Come già raccomandato dalle diverse autorità sanitarie nazionali e regionali, la sindaca Di Medio ribadisce che i cittadini che presentino sintomi riconducibili ad infezioni delle vie respiratorie quali raffreddore e/o influenza (febbre, tosse, mal di gola, naso che cola, dolori muscolari e articolari, malessere generale, …) di qualsiasi livello di gravità NON DEVONO ASSOLUTAMENTE recarsi personalmente negli ambulatori, ma DEVONO rimanere al proprio domicilio e contattare telefonicamente i medici per essere preliminarmente valutati e ricevere istruzioni.

Tutti gli altri cittadini che necessitino di andare dal proprio medico di medicina generale o pediatra da libera scelta per motivi di qualsiasi natura, devono farlo SOLO per condizioni non differibili. Anche in questo caso è raccomandato il preliminare contatto telefonico con il medico per la valutazione della reale necessità di accedere agli ambulatori (ai quali i cittadini dovranno comunque accedere da soli o al massimo con un accompagnatore, se non autosufficienti).

I medici di medicina generale e i pediatri di libera scelta, a fronte delle prescrizioni appena elencate, DEVONO mettere in essere adeguate modalità organizzative di accesso ai propri ambulatori, cominciando dall’accesso su prenotazione, per limitare la presenza di cittadini nelle sale d’attesa, garantire il rispetto delle distanze di sicurezza interumane previste, individuare percorsi differenziati ed eventuali ambienti dedicati a situazioni comunque a rischio che dovessero sfuggire alle disposizioni. Medici e pediatri, inoltre, devono mettere in atto modalità che garantiscano il ritiro delle prescrizioni farmaceutiche.

Ricordiamo, inoltre, che la ASL di Bari ha disposto “Misure per il contenimento sull’intero territorio nazionale del diffondersi del virus COVID-19”, «allo scopo di contrastare e contenere il diffondersi del virus ed evitare la permanenza in uno stesso luogo di più persone ad una distanza inferiore ad un metro».

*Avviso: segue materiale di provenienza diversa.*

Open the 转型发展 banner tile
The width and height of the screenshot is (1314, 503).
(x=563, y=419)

A partire da ieri sono sospesi, fino al 31 marzo 2020, i ricoveri programmati sia medici che chirurgici presso i Presidi Ospedalieri della ASL di Bari. Saranno effettuati solo ricoveri con carattere di urgenza “non differibile” provenienti dal Pronto Soccorso (la sospensione è valida per tutti i ricoveri programmati ad eccezione dei ricoveri per pazienti oncologici). Sono sospesi, inoltre, visite ambulatoriali, esami strumentali diagnostici e/o operativi, day service e diagnostica laboratoristica eccetto le richieste recanti le motivazioni di urgenza (piani terapeutici, somministrazioni di farmacoterapia e tutte quelle prestazioni che non sono differibili senza potenziale danno al paziente), prestazioni di dialisi, prestazioni oncologiche e chemioterapiche, radioterapia, PET-TAC, donazioni di sangue.

Nei casi in cui è prevista l’eccezione sarà necessario regolamentare gli accessi ricorrendo alla chiamata-convocazione in fasce orarie, adottare misure di triage preliminare, indossare mascherina chirurgica per gli utenti affetti da sintomatologia respiratoria e mantenere l’opportuna distanza di sicurezza nelle sale d’attesa.

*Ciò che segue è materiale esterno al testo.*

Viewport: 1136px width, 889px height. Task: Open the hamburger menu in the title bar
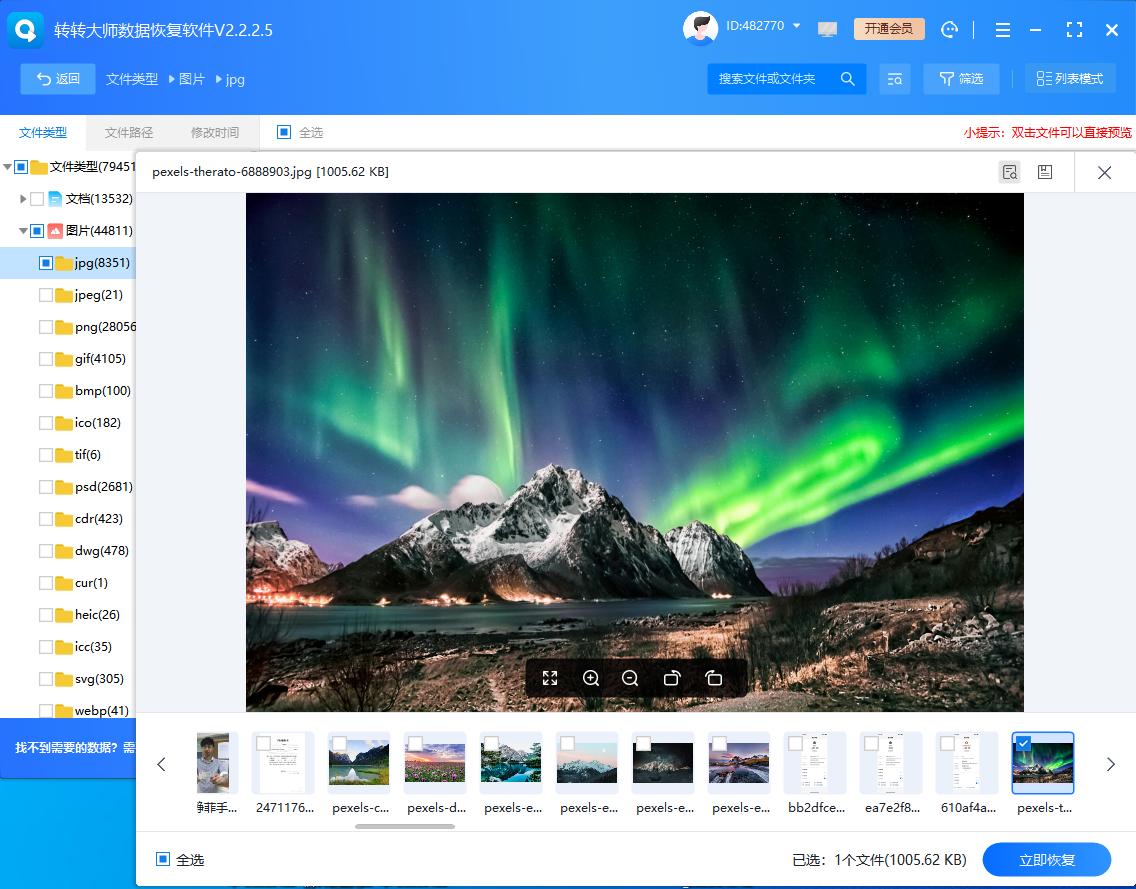1002,30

In via straordinaria sono temporaneamente sospese le operazioni di front office all’interno dei CUP (Centro Unico di Prenotazione): da oggi tutte le operazioni di prenotazione e pagamento delle prestazioni sanitarie saranno garantite esclusivamente attraverso canali alternativi rispetto agli sportelli, ossia per via telematica o telefonica, fatta eccezione per i pagamenti dei ticket relativi a prestazioni urgenti rivolti a pazienti non esenti.

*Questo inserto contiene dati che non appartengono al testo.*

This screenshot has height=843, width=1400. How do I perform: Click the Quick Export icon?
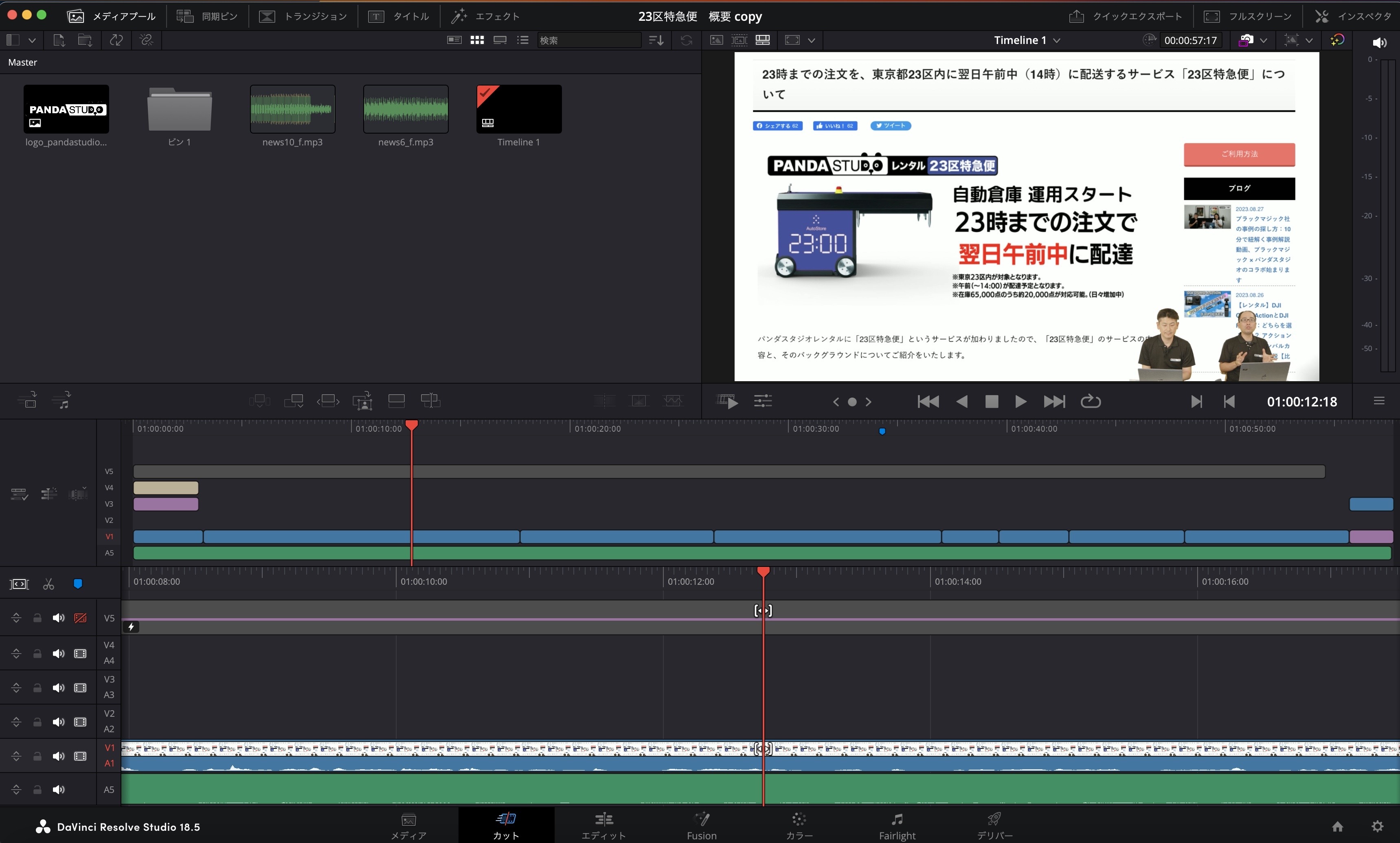pos(1076,16)
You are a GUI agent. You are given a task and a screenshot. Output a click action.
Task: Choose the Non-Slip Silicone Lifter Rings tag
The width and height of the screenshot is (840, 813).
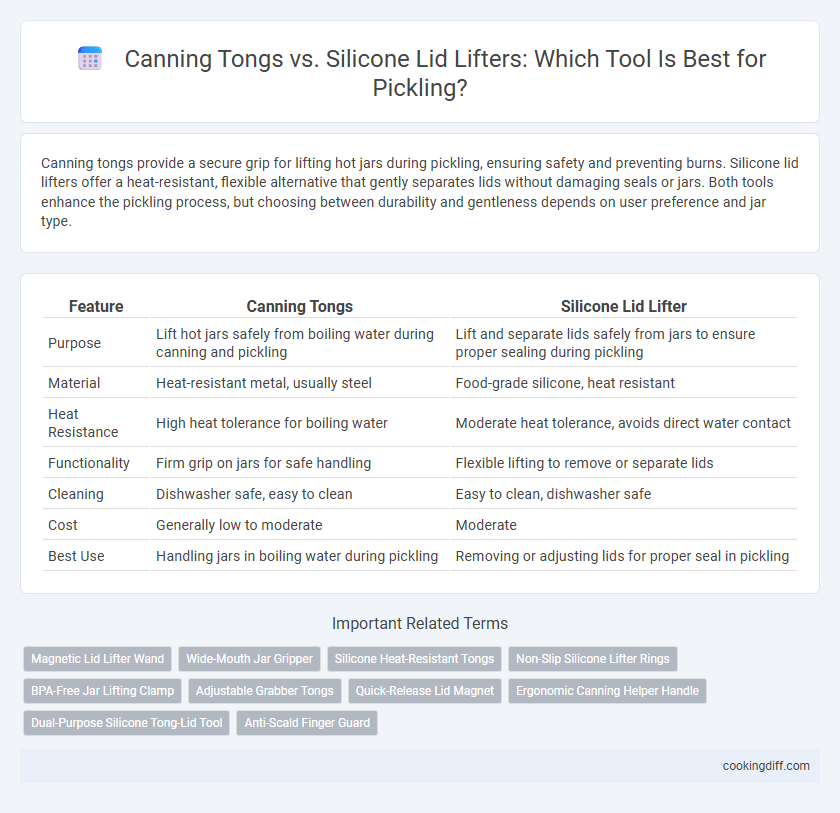pyautogui.click(x=593, y=659)
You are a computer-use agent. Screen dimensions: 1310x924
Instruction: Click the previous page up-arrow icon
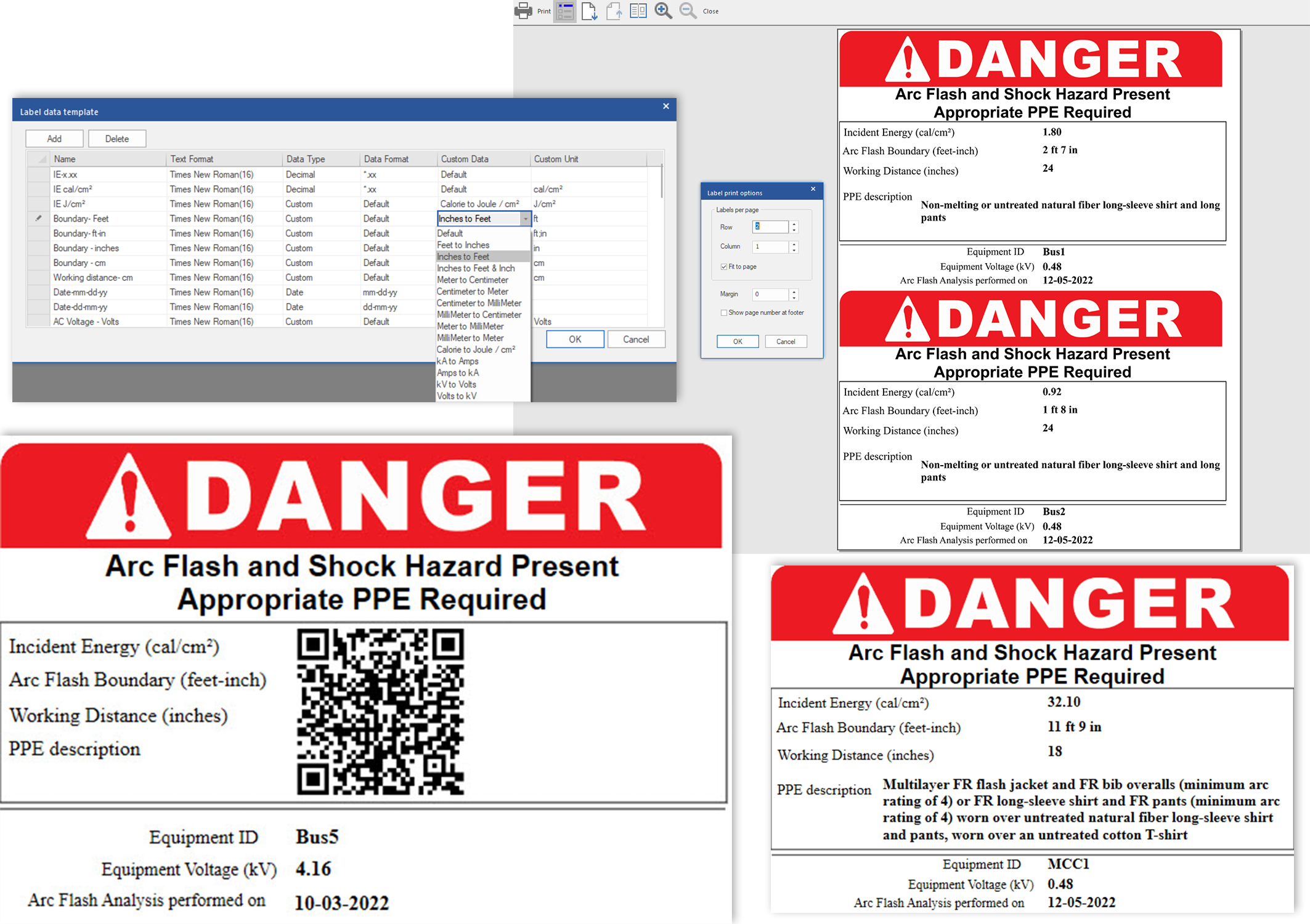tap(614, 11)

In tutte le strutture sanitarie della ASL di Bari, comprese le strutture private e l’Ente Ecclesiastico “Miulli”, infine, sarà limitato l’accesso ai reparti di degenza (consentito solo durante l’orario di visita e ad un solo visitatore per paziente), l’accesso agli ambulatori per prestazioni ambulatoriali o di day service non differibili (potrà accedere un solo accompagnatore per paziente), l’accesso agli operatori di informazione scientifica, l’accesso dei tirocinanti e l’accesso dei volontari delle associazioni accreditate.